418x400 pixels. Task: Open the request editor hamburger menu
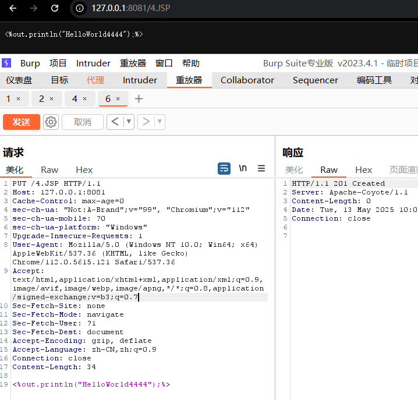[x=261, y=168]
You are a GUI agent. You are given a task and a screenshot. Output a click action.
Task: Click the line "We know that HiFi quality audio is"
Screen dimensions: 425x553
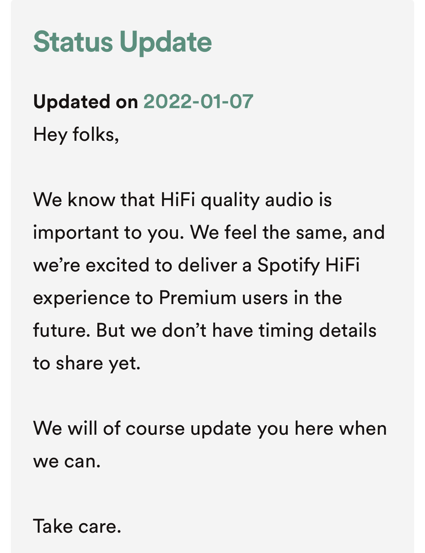182,200
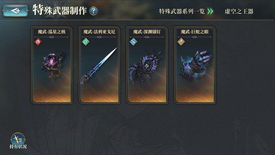
Task: Click the fire element icon on 魔武-巡星之核
Action: (38, 42)
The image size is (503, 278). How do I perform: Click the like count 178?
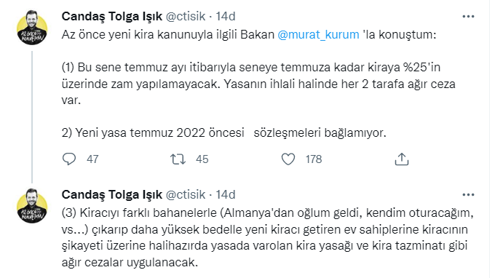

--- What this task involves ---
Write out, exactly and with nothing added, every line from the one that holds "Task: Click the line" to the end of the entries above; pictures stay out.

--- Output of the task ---
Task: Click the line "We know that HiFi quality audio is"
Screen dimensions: 425x553
182,200
Task: Click the fire element icon on 魔武-巡星之核
Action: (38, 42)
The image size is (503, 278). How do I perform: Click the like count 178?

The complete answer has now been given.